An interesting look at “Pre-Pixel Preservation”, meaning scanning and printing photographs and videos, or rather the “pre-digital files”.

Friday, March 02, 2007

Weekly readings - 2 March 2007

Library Copyright Alliance Strongly Supports H.R. 1201, the FAIR USE Act. Jonathan Band. District Dispatch. February 28, 2007.

The FAIR USE Act would make a film clip exemption applicable to all classrooms not just college media studies classes. It would also allow a library to legally circumvent technological protections in order to preserve encoded works in a library's collection. Preservation is one of the most critical library functions. The DMCA provides obstacles to a library’s ability to preserve some objects; the FAIR USE Act will remove the obstacle without harming copyrights.
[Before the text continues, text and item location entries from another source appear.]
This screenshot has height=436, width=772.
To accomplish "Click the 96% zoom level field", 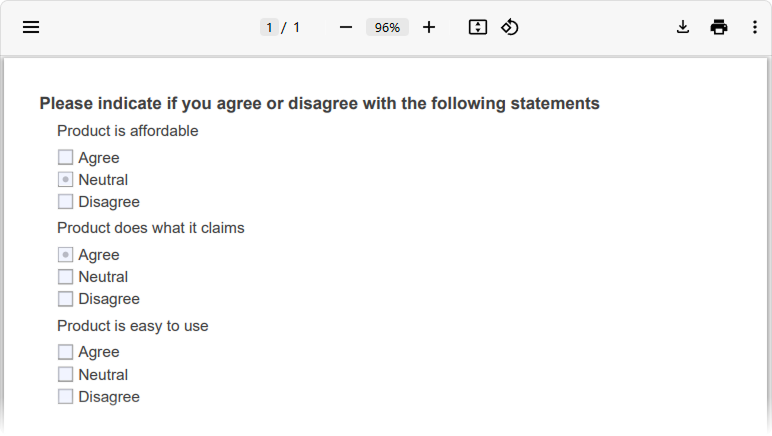I will 387,27.
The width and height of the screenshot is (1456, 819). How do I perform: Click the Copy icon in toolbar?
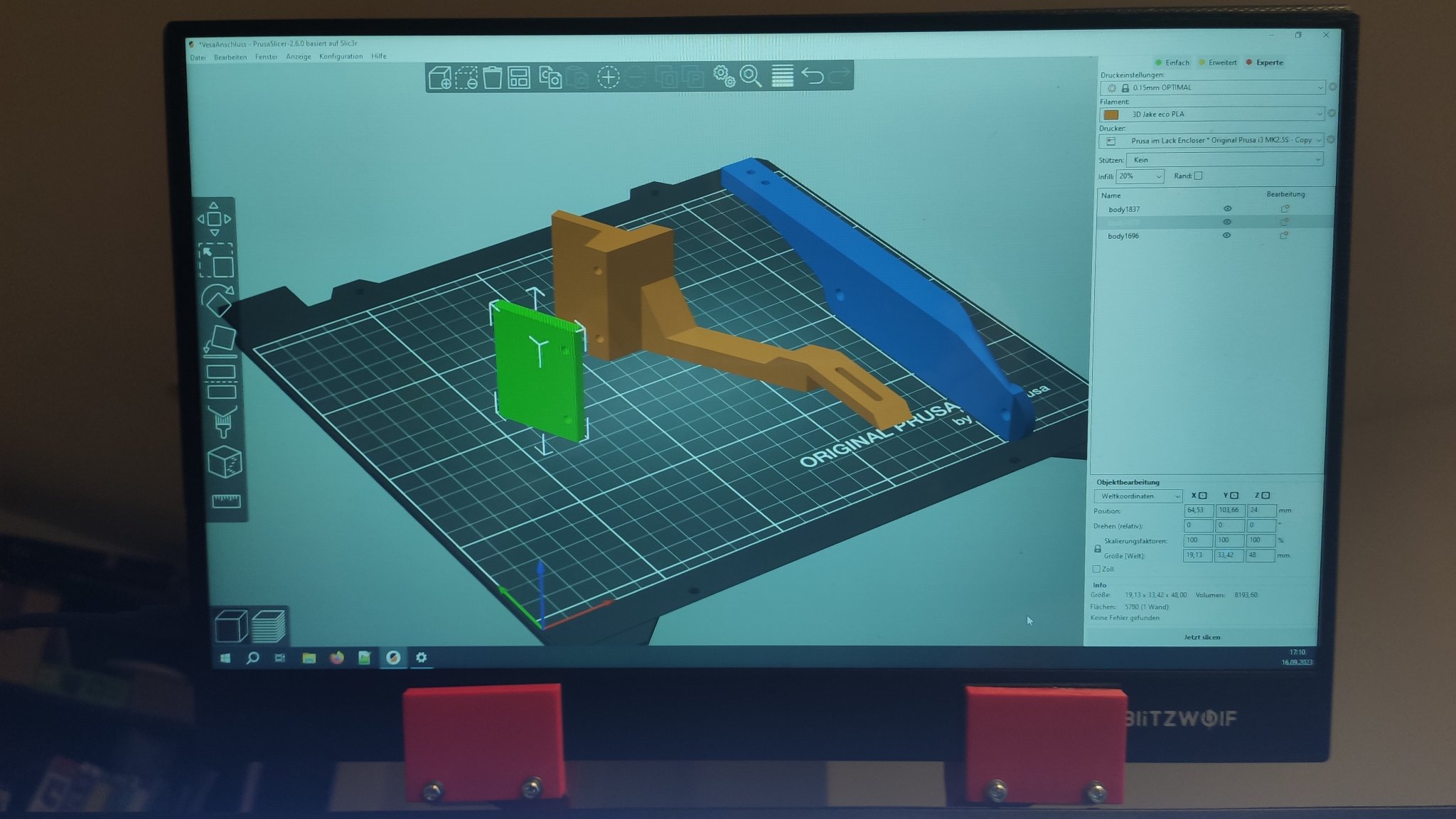(550, 77)
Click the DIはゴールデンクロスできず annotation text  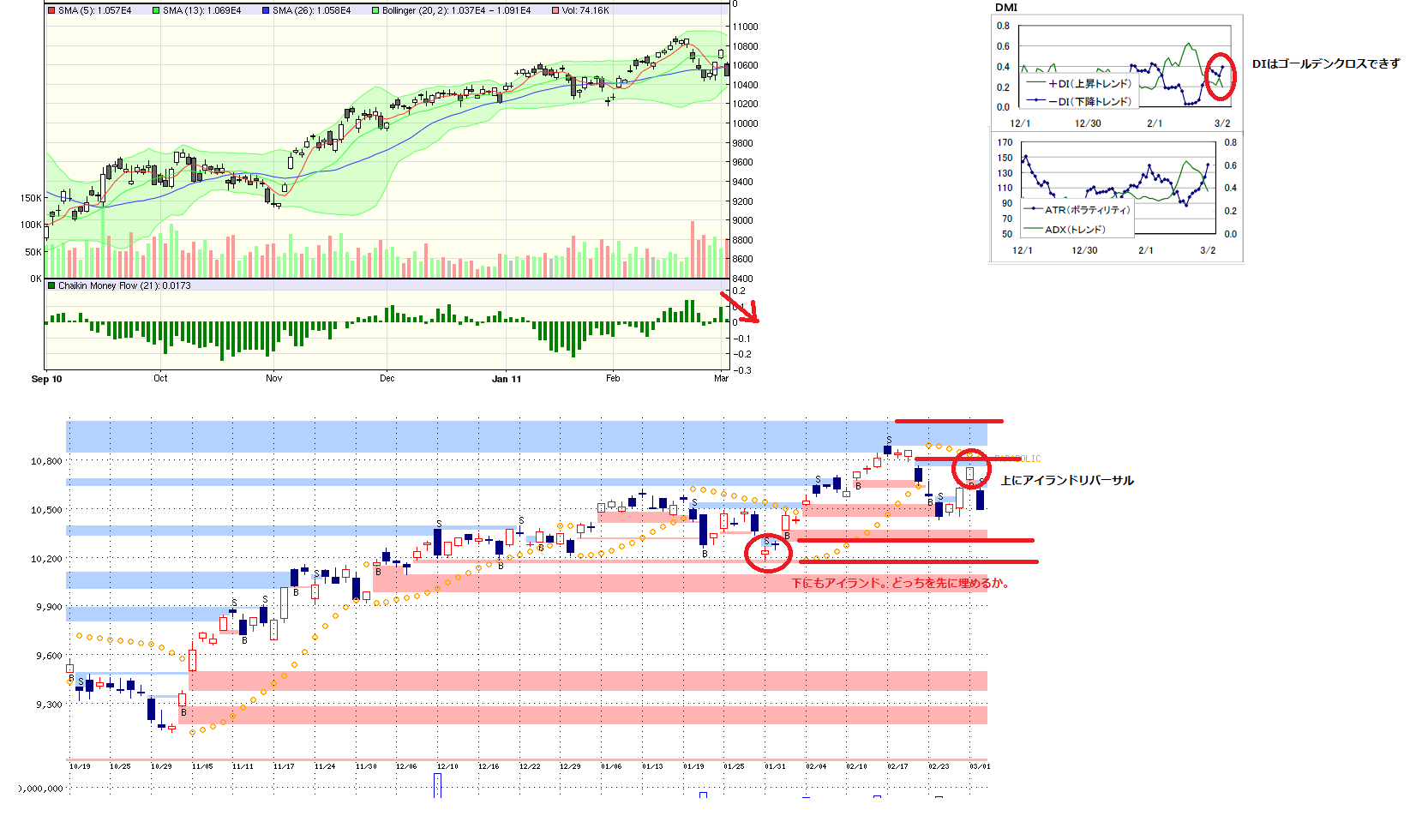(x=1325, y=63)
Hard Disk MTBF: Flap or Farce? David Morgenstern. eWeek. February 28, 2007.

Computer hard drive reliability is rated in hours: known as MTBF (mean time between failures). Some drives are rated at 1.5 million hours, which is over 100 years. Now some are questioning this statistic. They have found that replacement rates are sometimes as high as 13%, and there is little difference between SCSI, FC, and SATA drives. In reality, there isn't a reliable way to statistically determine the reliability of disk drives that are in use. Expecting that data won’t get lost is not realistic, even with a Raid array. Budgets must include regular hard drive replacement.
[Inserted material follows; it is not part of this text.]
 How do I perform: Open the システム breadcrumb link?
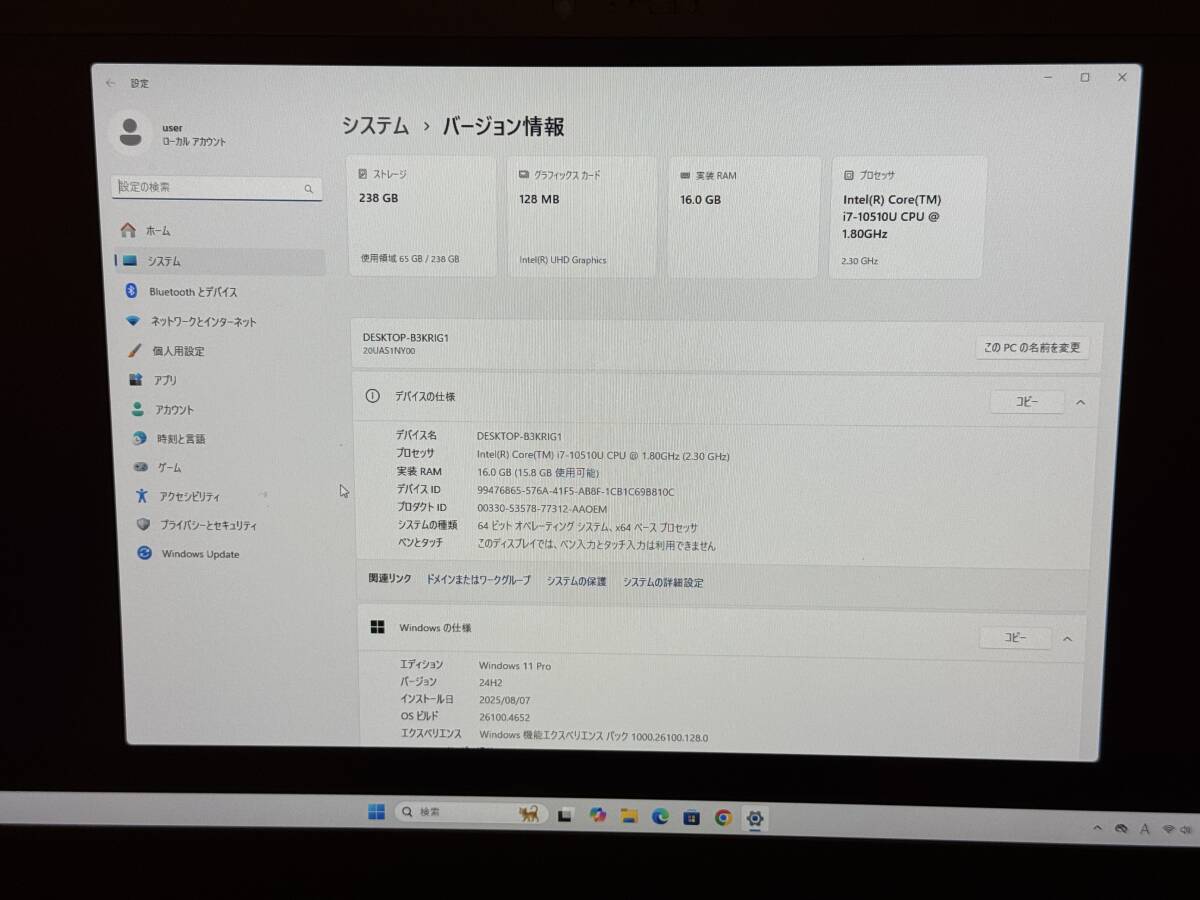(378, 127)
Back stage at the Oscars with Martin Scorsese: The press interview. Movie News. February 27, 2007.

This interview contains a brief discussion with Martin Scorsese about film archiving and preservation. He is a proponent of film preservation and film archiving. “It's very important. We don't know what new technology is coming down the line. Digital also fades. We have to be very careful.” There is so much to be done, but choices have to be made. They are trying to restore older films on celluloid, but it is expensive and only a very few can be done. If the only thing you can do is transfer them to digital to preserve them, then that may have to be done. With small budgets, preservation is a serious problem.

Adobe to take Photoshop online. Martin LaMonica, Mike Ricciuti. CNET News. February 28, 2007

Adobe plans to release an online version of Photoshop within six months. The lower-end version is expected to be free and will be an entry-level version of the full products. Adobe is trying to find how to use web services for their products. Other vendors have already started doing similar things. Google’s free Picasa program allows users to manage images and to read Adobe Photoshop files.

California may join rush of states toward ODF. Eric Lai. Computerworld. February 27, 2007.

A bill in the California legislature would mandate open, XML-based document file formats in the state government starting next January. Several other states are also considering this. This initiative seems to support the Open Document Format used in OpenOffice.